- _Work instructions_:
(a) Answer these questions using the article on dairy margin coverage below:
(i) In what month and year were farmers across the country given the chance to apply for the Dairy Margin Coverage program?
(ii) In what month and year did enrollment in the program close?
(iii) Which university developed the program together with the Farm Service Agency?
(b) In the article on dairy margin coverage below, rewrite the paragraph beginning "In December 2019, program enrollment closed" in two sentences or fewer, keeping its main facts.
(c) Decide whether each statement agrees with the article on dairy margin coverage below. Answer yes or no, and quote the words of the article that decide it.
(i) Producers in the program can lock in coverage levels until 2023.
(ii) Milk has been dumped in Washington State.
(iii) The anonymous farmer said he is usually an insurance person.

- _Page text_:
────────────────────

As consumers continue to enjoy delicious products during quarantine, many are asking how our farmers are doing. They want to make sure we are protecting our local and national food supply. One program put in place before the pandemic is proving to be very valuable to many dairy farmers here in Washington state.
In July 2019, farmers across the country were given an opportunity to apply for the Dairy Margin Coverage (DMC) program. Through the years, this program has offered protection for dairy farmers, offering a margin whenever the difference between the milk price and the feed price falls below a certain dollar amount.
In other words, the DMC basically offers insurance for farmers to support them when catastrophes occur. Based on the projection of the milk price, a farmer can join this program and select coverage based on price per hundred weight. The Farm Service Agency (FSA), which helped develop the program summarizes it this way: “Producers have the choice to lock in coverage levels until 2023 and receive a 25 percent discount on their DMC premiums.”
It sounds like a pretty good deal: guaranteed coverage even when the milk price goes down the drain. But here in Whatcom County, how does it affect dairy farmers?
In December 2019, program enrollment closed. Like many dairy farmers in Whatcom County, one dairy farmer (who preferred to remain anonymous), was uncertain about signing up for the program for the coming year. The milk price projections looked good. For the first time in a long time, the milk price looked like it would be going up in 2020.
However, despite the projections, this farmer decided to purchase the insurance. And, like other farmers who took that chance, he is now glad he did.
“Normally I’m not an insurance person, but this sounded like a pretty good deal,” he said. Then, risk turned to relief for enrolled farmers when the coverage came through. In fact, some are saying it came through just in time.
“As coronavirus became more of an issue and the milk price projections fell, farmers realized that this coverage program wasn’t such a bad idea after all,” said the Whatcom county farmer. By February, unenrolled farmers were asking for the DMC program to reopen.
The coronavirus has indeed brought troubles for many dairy farmers across the nation. Though it’s not happening in Washington State, milk has been dumped down the drain. Developed by the University of Wisconsin in collaboration with FSA, the DMC program has fortunately been able to help some of the many farmers facing this struggle.

────────────────────

- _Given data_:
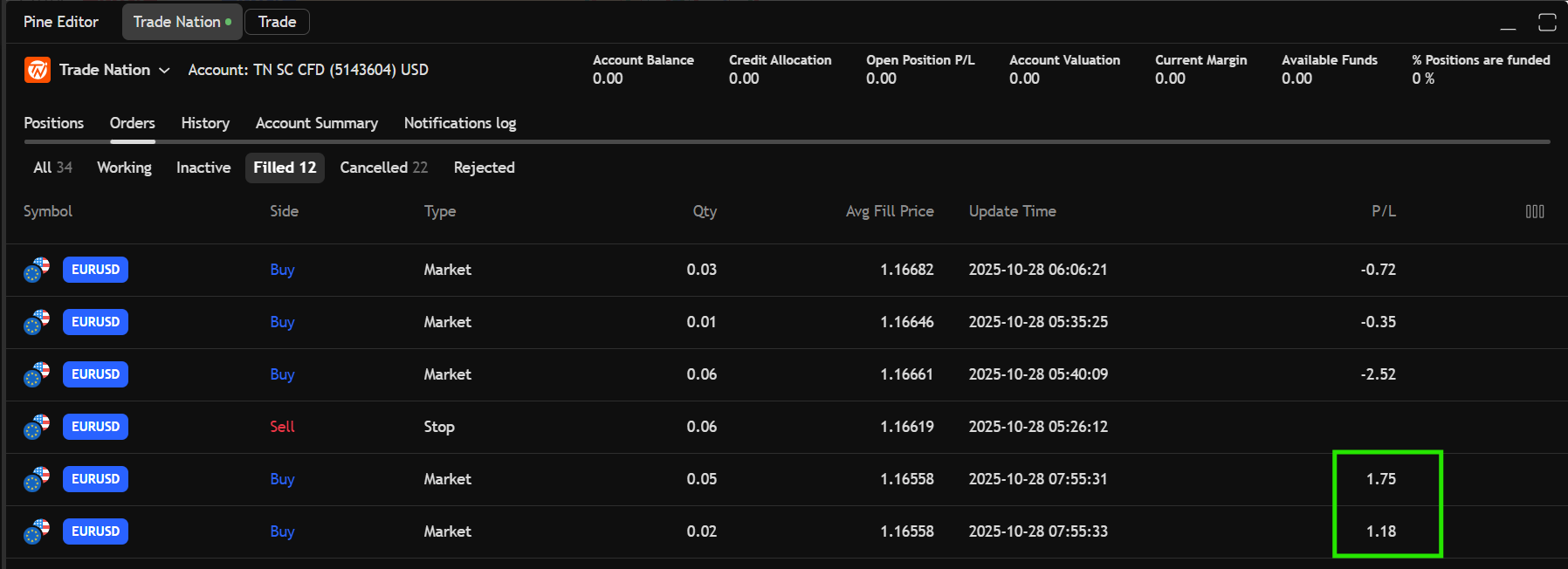Filter orders by Cancelled 22
Image resolution: width=1568 pixels, height=569 pixels.
coord(383,168)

────────────────────

- _Task-by-task answers_:
(a)
(i) July 2019
(ii) December 2019
(iii) The University of Wisconsin

(b) When enrollment closed in December 2019, one anonymous Whatcom County dairy farmer, like many others there, was unsure about signing up. Milk price projections looked good, with prices expected to rise in 2020 for the first time in a long time.

(c)
(i) Yes: "Producers have the choice to lock in coverage levels until 2023"
(ii) No: "Though it’s not happening in Washington State, milk has been dumped down the drain."
(iii) No: "Normally I’m not an insurance person"